Buenos Aires lives to party. Nights here can be long and raucous, but Porteños know how to pace themselves, which is why top venues still jump at dawn. These nocturnal habits aren’t only for clubbers. When the clock strikes midnight, you’ll spot older diners mulling dessert options and young children running around full of pep. As for discos, they only wind down in the predawn hours.
To keep up, visitors may need to sneak in a nap. Bars often don’t get revving until midnight, and nightclubs typically fill only after 2 a.m. A good starting point is a show by drumming troupe La Bomba de Tiempo, hosted on Mondays at the cavernous Ciudad Cultural Konex, an “alternative” performance space. For tango music, it is El Boliche de Roberto, known for its tango crooners. Dancers, especially beginners, should check out La Catedral, which offers informal tango lessons.
When you’re warmed up, taxi over to Palermo; most of the city’s nightlife is concentrated in the area. Kick things off with a Cynar julep at Rey de Copas, an eclectically stylish lounge bar, then see where the night takes you. Ten years ago, a handful of bars dominated the scene. Now new cocktail joints seem to open every week, some with deliberately hidden entrances: Access to Floreria Atlantico first funnels you through a florist-cum-record shop.
Fashion and the arts have long been valued in Argentina’s capital. Local designers earned the city even more global acclaim with the launch in 2001 of BAFWeek, or Buenos Aires Fashion Week. The largest concentration of boutiques resides in Palermo. Two subdivisions here, nicknamed Soho and Hollywood, have grown into labyrinths of stores interspersed with bars, cafés, clubs, and heladerías (ice cream parlours).
Downtown lures shoppers with brash, pricey Calle Florida, a pedestrianised avenue lined with exclusive shops, but much more fun are the city’s markets, or ferias, full of vendors selling interesting artefacts and quirky souvenirs. The most famous may be the Feria de San Telmo, held on Sundays, which attracts more than 250 vendors dealing in antiques and other wares. Also held on weekends are markets on Plaza Francia, in Recoleta, and Plaza Serrano, in Palermo; at both you can find artworks, photos (many of La Boca’s brightly painted metal houses), hand-stitched leather bags, and signs written in fileteado, the traditional flowery writing associated with tango.
Just to the west of Palermo lies a treasure-filled indoor furniture market, Mercado de las Pulgas, for those who love the rustic/chic trend. It’s about leather along Murillo Street, in the Villa Crespo district. Keen on a pair of tango shoes? Try Comme Il Faut, on Arenales Street, or browse the calles of Abasto, south of downtown. (While you’re there, visit the Carlos Gardel Museum, dedicated to the dapper tango legend who died young in a 1935 plane crash.) For handbags, wallets, gloves, and more, check out Humawaca. Need gifts? Head to Calma Chicha, a one-stop shop with everything from cowhide rugs to submarino glasses, used for hot chocolate the Argentine way, by immersing a thick baton of chocolate into a glass of warm milk.

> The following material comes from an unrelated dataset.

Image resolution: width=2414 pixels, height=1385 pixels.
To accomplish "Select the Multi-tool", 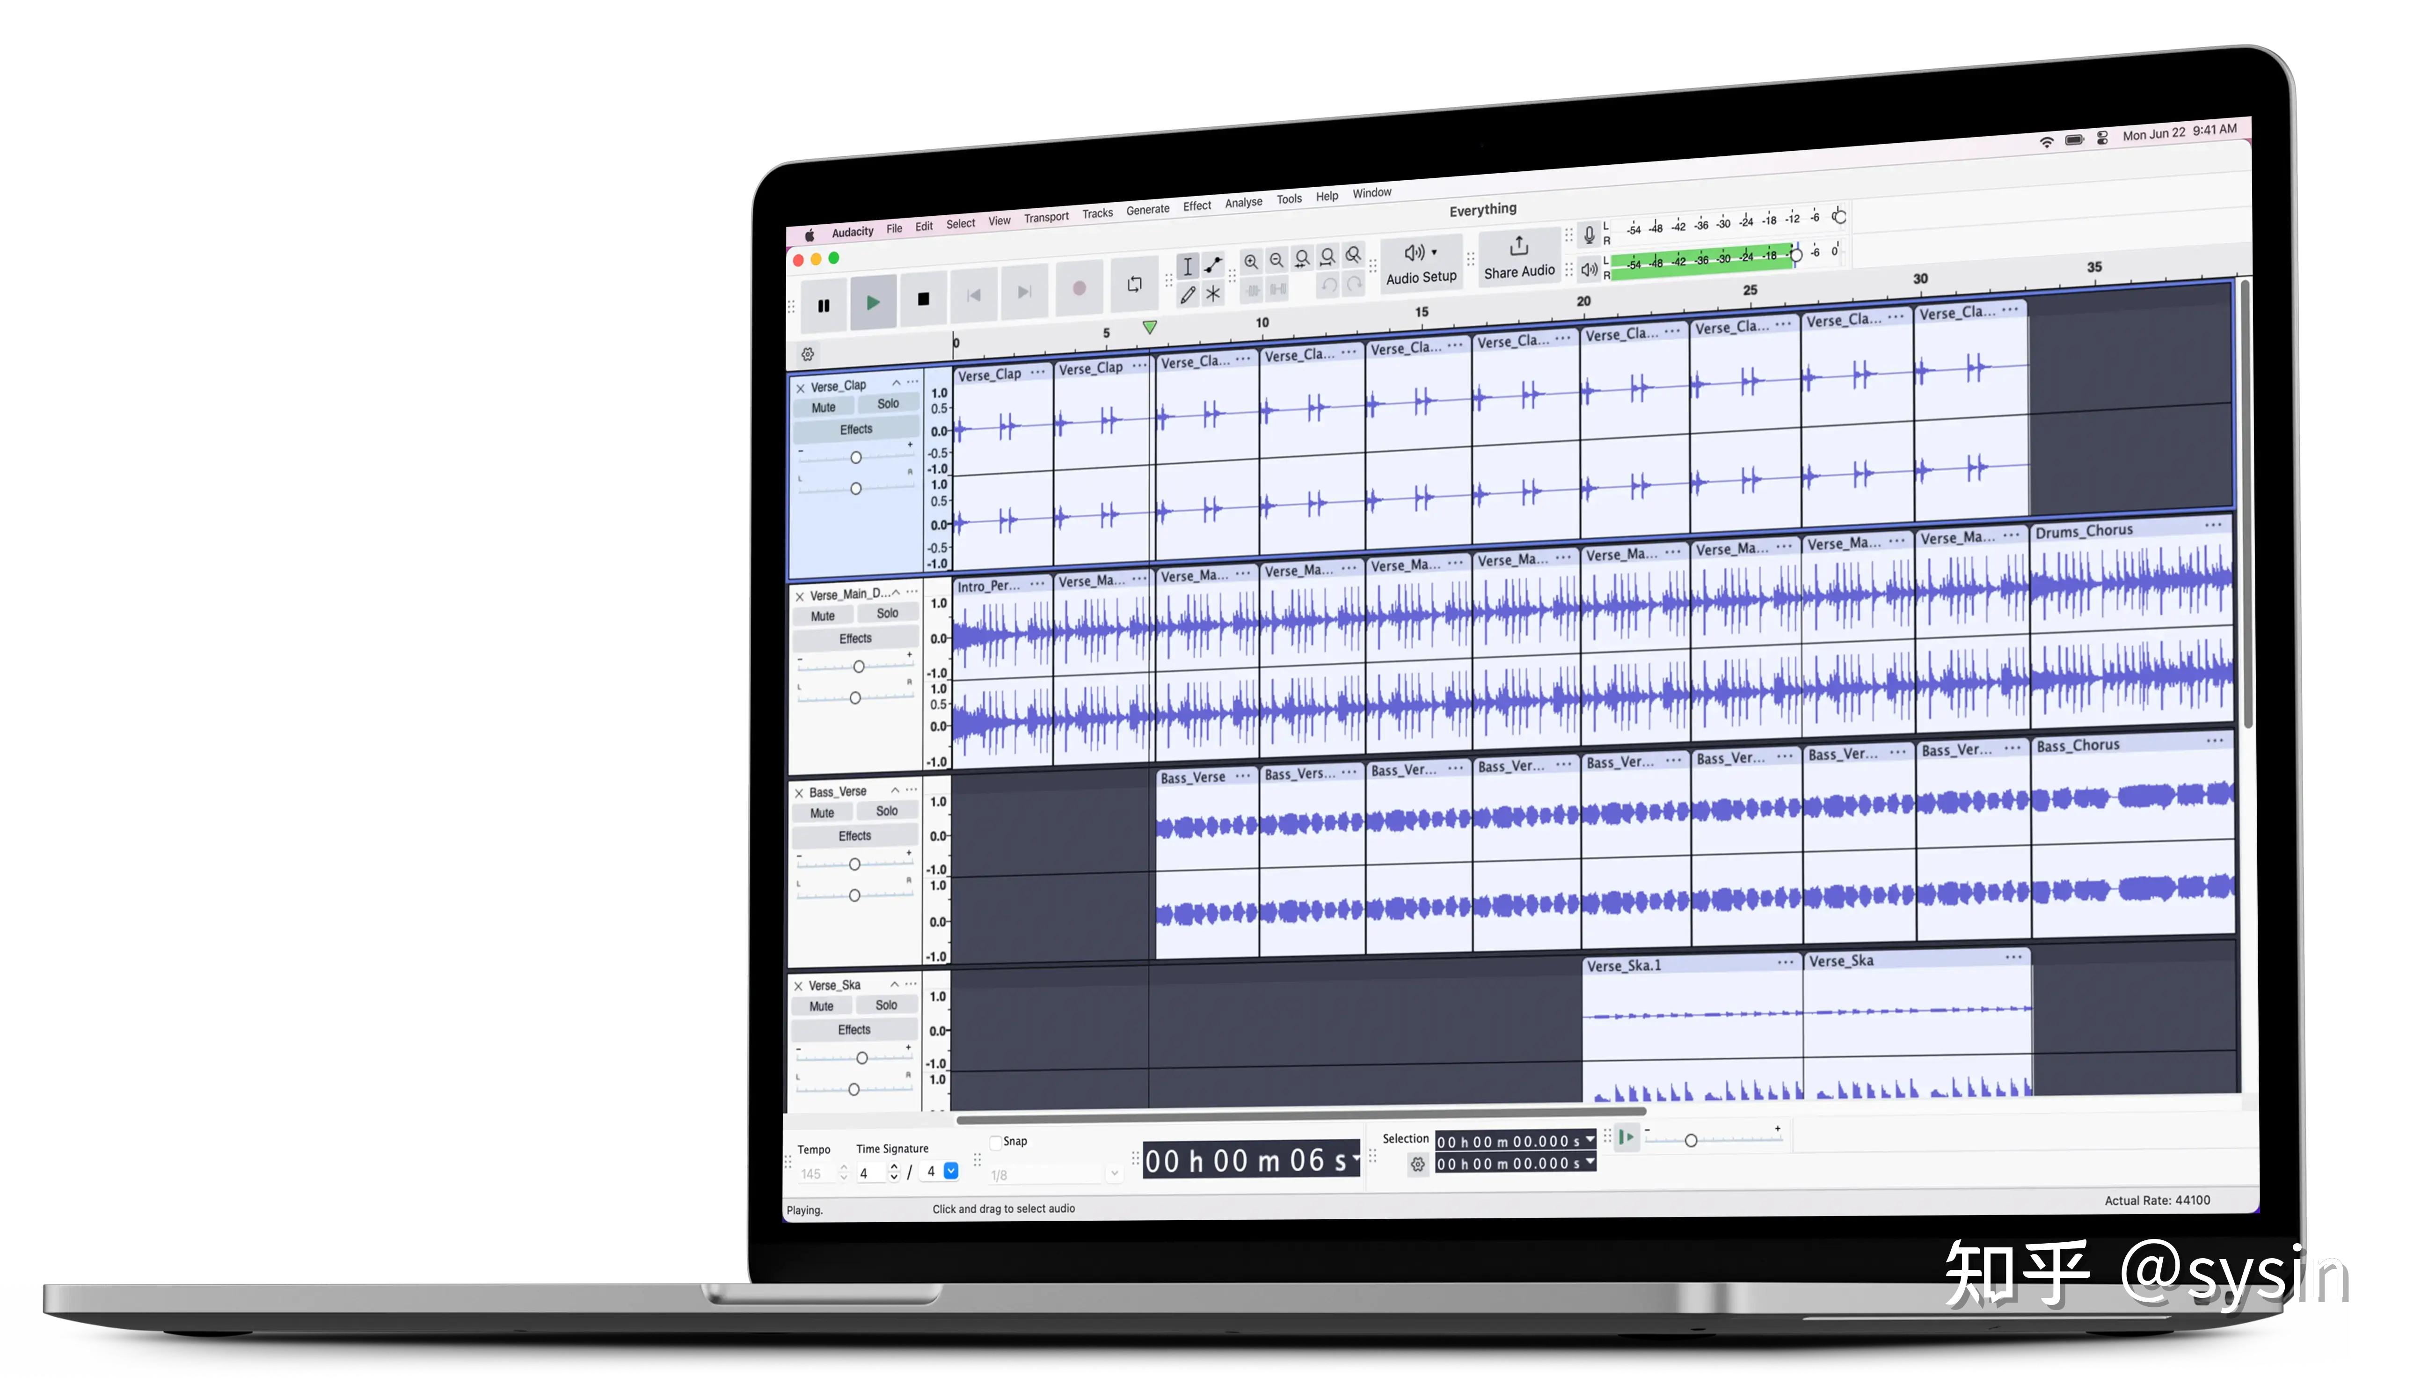I will [x=1213, y=293].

Films Evita, a 1996 musical starring Madonna, chronicles the life of Eva Perón, the controversial wife of Argentine ruler Juan Perón. The Tango Lesson (1997) follows a British woman obsessed with Argentina’s dance.
Books On Heroes and Tombs (David R Godine, Publisher, 1981), by native Ernesto Sabato, depicts the city in the 1950s. The Buenos Aires Broken Hearts Club by Jessica Morrison (5 Spot, 2003), experiences today’s B.A. via a millennial narrator.
1. Walk the streets of the Villa Crespo district, with its 19th-century buildings, for a glimpse into Palermo’s past.
2. Buy a Guia T bus guide from a newspaper kiosk, and ask a local how to use it.
3. Bus Number 152 takes in key sites, including the Casa Rosada and colourful La Boca quarter.
4. Use American dollars for better deals, but don’t carry large sums on the street.
5. Check out the 180° view of Buenos Aires from the Sky Bar at the Hotel Pulitzer; it’s open to non-guests.